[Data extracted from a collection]
┄┄┄┄┄┄┄┄┄┄┄┄┄┄┄┄┄┄┄┄
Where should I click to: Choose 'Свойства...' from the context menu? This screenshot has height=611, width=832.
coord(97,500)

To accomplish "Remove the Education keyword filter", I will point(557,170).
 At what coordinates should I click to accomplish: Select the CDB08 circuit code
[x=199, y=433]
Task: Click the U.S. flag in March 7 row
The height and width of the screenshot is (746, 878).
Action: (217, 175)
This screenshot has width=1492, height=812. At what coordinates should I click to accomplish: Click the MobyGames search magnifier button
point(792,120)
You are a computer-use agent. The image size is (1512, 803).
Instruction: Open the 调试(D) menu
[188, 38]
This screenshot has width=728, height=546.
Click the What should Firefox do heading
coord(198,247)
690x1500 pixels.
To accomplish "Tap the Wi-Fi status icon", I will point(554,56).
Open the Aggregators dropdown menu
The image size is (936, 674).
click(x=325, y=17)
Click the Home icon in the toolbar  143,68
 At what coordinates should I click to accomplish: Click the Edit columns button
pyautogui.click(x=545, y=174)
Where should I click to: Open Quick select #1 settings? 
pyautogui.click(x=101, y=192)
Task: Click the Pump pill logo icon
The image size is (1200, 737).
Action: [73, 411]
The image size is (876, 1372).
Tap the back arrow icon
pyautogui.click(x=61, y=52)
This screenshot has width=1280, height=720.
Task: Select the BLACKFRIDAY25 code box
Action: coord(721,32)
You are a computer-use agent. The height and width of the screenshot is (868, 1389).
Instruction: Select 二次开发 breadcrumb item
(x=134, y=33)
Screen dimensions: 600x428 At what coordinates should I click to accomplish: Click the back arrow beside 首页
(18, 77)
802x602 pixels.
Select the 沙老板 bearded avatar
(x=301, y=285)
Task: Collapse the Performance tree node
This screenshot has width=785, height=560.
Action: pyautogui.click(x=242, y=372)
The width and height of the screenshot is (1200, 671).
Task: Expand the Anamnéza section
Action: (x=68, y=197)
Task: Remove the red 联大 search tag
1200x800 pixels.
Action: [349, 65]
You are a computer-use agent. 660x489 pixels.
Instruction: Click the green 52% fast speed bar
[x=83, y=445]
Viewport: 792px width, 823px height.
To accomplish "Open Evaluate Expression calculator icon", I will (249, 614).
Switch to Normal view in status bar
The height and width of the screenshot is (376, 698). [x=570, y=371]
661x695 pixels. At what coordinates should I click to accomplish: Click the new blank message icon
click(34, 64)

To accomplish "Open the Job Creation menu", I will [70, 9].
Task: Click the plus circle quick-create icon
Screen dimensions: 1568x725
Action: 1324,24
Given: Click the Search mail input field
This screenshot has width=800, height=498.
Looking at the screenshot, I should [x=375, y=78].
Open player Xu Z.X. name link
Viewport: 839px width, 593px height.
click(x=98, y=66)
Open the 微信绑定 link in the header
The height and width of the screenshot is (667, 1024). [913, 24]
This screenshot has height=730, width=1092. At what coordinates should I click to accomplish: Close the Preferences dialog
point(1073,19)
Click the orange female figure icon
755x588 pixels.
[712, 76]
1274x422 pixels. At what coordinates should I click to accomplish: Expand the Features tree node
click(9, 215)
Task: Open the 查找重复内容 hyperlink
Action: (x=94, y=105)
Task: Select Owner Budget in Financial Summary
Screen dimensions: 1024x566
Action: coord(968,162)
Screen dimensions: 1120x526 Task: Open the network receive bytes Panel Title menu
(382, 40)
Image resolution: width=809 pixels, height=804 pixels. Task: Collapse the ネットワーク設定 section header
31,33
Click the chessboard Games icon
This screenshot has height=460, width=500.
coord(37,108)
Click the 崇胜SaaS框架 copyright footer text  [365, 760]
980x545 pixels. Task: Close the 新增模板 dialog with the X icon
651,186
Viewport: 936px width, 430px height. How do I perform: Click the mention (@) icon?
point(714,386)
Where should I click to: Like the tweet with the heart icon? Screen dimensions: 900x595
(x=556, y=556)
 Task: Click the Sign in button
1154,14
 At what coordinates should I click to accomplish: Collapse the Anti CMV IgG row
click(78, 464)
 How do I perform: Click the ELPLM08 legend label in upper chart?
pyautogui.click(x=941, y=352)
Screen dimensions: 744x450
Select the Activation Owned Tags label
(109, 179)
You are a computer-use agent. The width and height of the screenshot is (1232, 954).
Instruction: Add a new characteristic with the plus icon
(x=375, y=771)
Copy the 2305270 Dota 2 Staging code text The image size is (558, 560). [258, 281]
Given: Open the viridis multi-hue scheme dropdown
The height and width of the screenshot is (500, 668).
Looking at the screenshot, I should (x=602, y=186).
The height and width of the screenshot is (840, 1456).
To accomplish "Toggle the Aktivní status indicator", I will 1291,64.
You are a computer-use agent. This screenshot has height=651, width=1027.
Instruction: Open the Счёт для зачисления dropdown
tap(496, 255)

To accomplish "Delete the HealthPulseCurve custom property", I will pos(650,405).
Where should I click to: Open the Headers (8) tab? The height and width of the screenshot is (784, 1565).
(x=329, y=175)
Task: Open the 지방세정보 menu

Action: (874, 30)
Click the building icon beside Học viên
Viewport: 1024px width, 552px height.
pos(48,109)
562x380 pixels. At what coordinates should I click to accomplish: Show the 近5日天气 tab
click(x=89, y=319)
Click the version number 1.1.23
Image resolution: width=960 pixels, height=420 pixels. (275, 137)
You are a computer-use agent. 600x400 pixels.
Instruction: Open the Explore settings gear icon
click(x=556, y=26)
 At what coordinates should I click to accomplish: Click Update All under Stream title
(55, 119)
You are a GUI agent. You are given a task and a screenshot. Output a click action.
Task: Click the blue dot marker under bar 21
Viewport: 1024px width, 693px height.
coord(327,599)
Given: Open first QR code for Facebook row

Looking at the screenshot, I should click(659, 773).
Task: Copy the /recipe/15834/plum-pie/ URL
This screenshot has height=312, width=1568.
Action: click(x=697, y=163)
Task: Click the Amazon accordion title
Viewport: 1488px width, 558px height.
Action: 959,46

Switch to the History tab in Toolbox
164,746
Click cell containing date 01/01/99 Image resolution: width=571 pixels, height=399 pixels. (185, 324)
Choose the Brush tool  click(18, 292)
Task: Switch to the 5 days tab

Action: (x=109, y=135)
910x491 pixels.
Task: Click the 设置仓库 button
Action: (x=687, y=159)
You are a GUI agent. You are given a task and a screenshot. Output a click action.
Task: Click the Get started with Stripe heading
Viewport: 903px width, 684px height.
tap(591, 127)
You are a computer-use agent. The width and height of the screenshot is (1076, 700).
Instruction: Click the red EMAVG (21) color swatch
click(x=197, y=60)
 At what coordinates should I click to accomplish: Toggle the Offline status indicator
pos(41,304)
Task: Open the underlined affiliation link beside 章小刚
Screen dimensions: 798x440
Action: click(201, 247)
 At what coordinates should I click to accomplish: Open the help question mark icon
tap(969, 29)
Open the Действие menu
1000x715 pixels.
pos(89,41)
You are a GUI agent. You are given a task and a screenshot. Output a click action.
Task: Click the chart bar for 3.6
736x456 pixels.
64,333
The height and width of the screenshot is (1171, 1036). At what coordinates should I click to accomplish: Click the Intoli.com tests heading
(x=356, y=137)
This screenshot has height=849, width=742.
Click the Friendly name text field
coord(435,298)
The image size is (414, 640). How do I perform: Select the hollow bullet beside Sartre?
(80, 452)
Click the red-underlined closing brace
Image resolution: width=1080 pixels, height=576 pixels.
┄┄┄┄┄┄┄┄┄┄┄┄┄┄┄┄┄┄┄┄
To do
Reproduce the entries exactly, dropping nothing.

Task output
Where should I click to: Choose 'Свойства...' from the context menu? This screenshot has height=611, width=832.
coord(97,500)

To accomplish "Remove the Education keyword filter", I will point(557,170).
 At what coordinates should I click to accomplish: Select the CDB08 circuit code
[x=199, y=433]
Task: Click the U.S. flag in March 7 row
The height and width of the screenshot is (746, 878).
Action: (217, 175)
This screenshot has width=1492, height=812. At what coordinates should I click to accomplish: Click the MobyGames search magnifier button
point(792,120)
You are a computer-use agent. The image size is (1512, 803).
Instruction: Open the 调试(D) menu
[188, 38]
This screenshot has width=728, height=546.
Click the What should Firefox do heading
coord(198,247)
690x1500 pixels.
To accomplish "Tap the Wi-Fi status icon", I will point(554,56).
Open the Aggregators dropdown menu
The image size is (936, 674).
click(x=325, y=17)
Click the Home icon in the toolbar  143,68
 At what coordinates should I click to accomplish: Click the Edit columns button
pyautogui.click(x=545, y=174)
Where should I click to: Open Quick select #1 settings? 
pyautogui.click(x=101, y=192)
Task: Click the Pump pill logo icon
The image size is (1200, 737).
Action: [73, 411]
The image size is (876, 1372).
Tap the back arrow icon
pyautogui.click(x=61, y=52)
This screenshot has width=1280, height=720.
Task: Select the BLACKFRIDAY25 code box
Action: coord(721,32)
You are a computer-use agent. The height and width of the screenshot is (868, 1389).
Instruction: Select 二次开发 breadcrumb item
(x=134, y=33)
Screen dimensions: 600x428 At what coordinates should I click to accomplish: Click the back arrow beside 首页
(18, 77)
802x602 pixels.
Select the 沙老板 bearded avatar
(x=301, y=285)
Task: Collapse the Performance tree node
This screenshot has width=785, height=560.
Action: pyautogui.click(x=242, y=372)
The width and height of the screenshot is (1200, 671).
Task: Expand the Anamnéza section
Action: (x=68, y=197)
Task: Remove the red 联大 search tag
1200x800 pixels.
Action: [349, 65]
You are a computer-use agent. 660x489 pixels.
Instruction: Click the green 52% fast speed bar
[x=83, y=445]
Viewport: 792px width, 823px height.
To accomplish "Open Evaluate Expression calculator icon", I will (249, 614).
Switch to Normal view in status bar
The height and width of the screenshot is (376, 698). [x=570, y=371]
661x695 pixels. At what coordinates should I click to accomplish: Click the new blank message icon
click(34, 64)

To accomplish "Open the Job Creation menu", I will [70, 9].
Task: Click the plus circle quick-create icon
Screen dimensions: 1568x725
Action: 1324,24
Given: Click the Search mail input field
This screenshot has width=800, height=498.
Looking at the screenshot, I should [x=375, y=78].
Open player Xu Z.X. name link
Viewport: 839px width, 593px height.
click(x=98, y=66)
Open the 微信绑定 link in the header
The height and width of the screenshot is (667, 1024). [913, 24]
This screenshot has height=730, width=1092. At what coordinates should I click to accomplish: Close the Preferences dialog
point(1073,19)
Click the orange female figure icon
755x588 pixels.
[712, 76]
1274x422 pixels. At what coordinates should I click to accomplish: Expand the Features tree node
click(9, 215)
Task: Open the 查找重复内容 hyperlink
Action: (x=94, y=105)
Task: Select Owner Budget in Financial Summary
Screen dimensions: 1024x566
Action: coord(968,162)
Screen dimensions: 1120x526 Task: Open the network receive bytes Panel Title menu
(382, 40)
Image resolution: width=809 pixels, height=804 pixels. Task: Collapse the ネットワーク設定 section header
31,33
Click the chessboard Games icon
This screenshot has height=460, width=500.
coord(37,108)
Click the 崇胜SaaS框架 copyright footer text  [365, 760]
980x545 pixels. Task: Close the 新增模板 dialog with the X icon
651,186
Viewport: 936px width, 430px height. How do I perform: Click the mention (@) icon?
point(714,386)
Where should I click to: Like the tweet with the heart icon? Screen dimensions: 900x595
(x=556, y=556)
 Task: Click the Sign in button
1154,14
 At what coordinates should I click to accomplish: Collapse the Anti CMV IgG row
click(78, 464)
 How do I perform: Click the ELPLM08 legend label in upper chart?
pyautogui.click(x=941, y=352)
Screen dimensions: 744x450
Select the Activation Owned Tags label
(109, 179)
You are a computer-use agent. The width and height of the screenshot is (1232, 954).
Instruction: Add a new characteristic with the plus icon
(x=375, y=771)
Copy the 2305270 Dota 2 Staging code text The image size is (558, 560). [258, 281]
Given: Open the viridis multi-hue scheme dropdown
The height and width of the screenshot is (500, 668).
Looking at the screenshot, I should (x=602, y=186).
The height and width of the screenshot is (840, 1456).
To accomplish "Toggle the Aktivní status indicator", I will 1291,64.
You are a computer-use agent. This screenshot has height=651, width=1027.
Instruction: Open the Счёт для зачисления dropdown
tap(496, 255)

To accomplish "Delete the HealthPulseCurve custom property", I will pos(650,405).
Where should I click to: Open the Headers (8) tab? The height and width of the screenshot is (784, 1565).
(x=329, y=175)
Task: Open the 지방세정보 menu

Action: (874, 30)
Click the building icon beside Học viên
Viewport: 1024px width, 552px height.
pos(48,109)
562x380 pixels. At what coordinates should I click to accomplish: Show the 近5日天气 tab
click(x=89, y=319)
Click the version number 1.1.23
Image resolution: width=960 pixels, height=420 pixels. (275, 137)
You are a computer-use agent. 600x400 pixels.
Instruction: Open the Explore settings gear icon
click(x=556, y=26)
 At what coordinates should I click to accomplish: Click Update All under Stream title
(55, 119)
You are a GUI agent. You are given a task and a screenshot. Output a click action.
Task: Click the blue dot marker under bar 21
Viewport: 1024px width, 693px height.
coord(327,599)
Given: Open first QR code for Facebook row

Looking at the screenshot, I should click(659, 773).
Task: Copy the /recipe/15834/plum-pie/ URL
This screenshot has height=312, width=1568.
Action: click(x=697, y=163)
Task: Click the Amazon accordion title
Viewport: 1488px width, 558px height.
Action: 959,46

Switch to the History tab in Toolbox
164,746
Click cell containing date 01/01/99 Image resolution: width=571 pixels, height=399 pixels. (185, 324)
Choose the Brush tool  click(18, 292)
Task: Switch to the 5 days tab

Action: (x=109, y=135)
910x491 pixels.
Task: Click the 设置仓库 button
Action: (x=687, y=159)
You are a GUI agent. You are given a task and a screenshot. Output a click action.
Task: Click the Get started with Stripe heading
Viewport: 903px width, 684px height.
tap(591, 127)
You are a computer-use agent. The width and height of the screenshot is (1076, 700).
Instruction: Click the red EMAVG (21) color swatch
click(x=197, y=60)
 At what coordinates should I click to accomplish: Toggle the Offline status indicator
pos(41,304)
Task: Open the underlined affiliation link beside 章小刚
Screen dimensions: 798x440
Action: click(201, 247)
 At what coordinates should I click to accomplish: Open the help question mark icon
tap(969, 29)
Open the Действие menu
1000x715 pixels.
pos(89,41)
You are a GUI agent. You are given a task and a screenshot. Output a click action.
Task: Click the chart bar for 3.6
736x456 pixels.
64,333
The height and width of the screenshot is (1171, 1036). At what coordinates should I click to accomplish: Click the Intoli.com tests heading
(x=356, y=137)
This screenshot has height=849, width=742.
Click the Friendly name text field
coord(435,298)
The image size is (414, 640). How do I perform: Select the hollow bullet beside Sartre?
(80, 452)
Click the red-underlined closing brace
Image resolution: width=1080 pixels, height=576 pixels.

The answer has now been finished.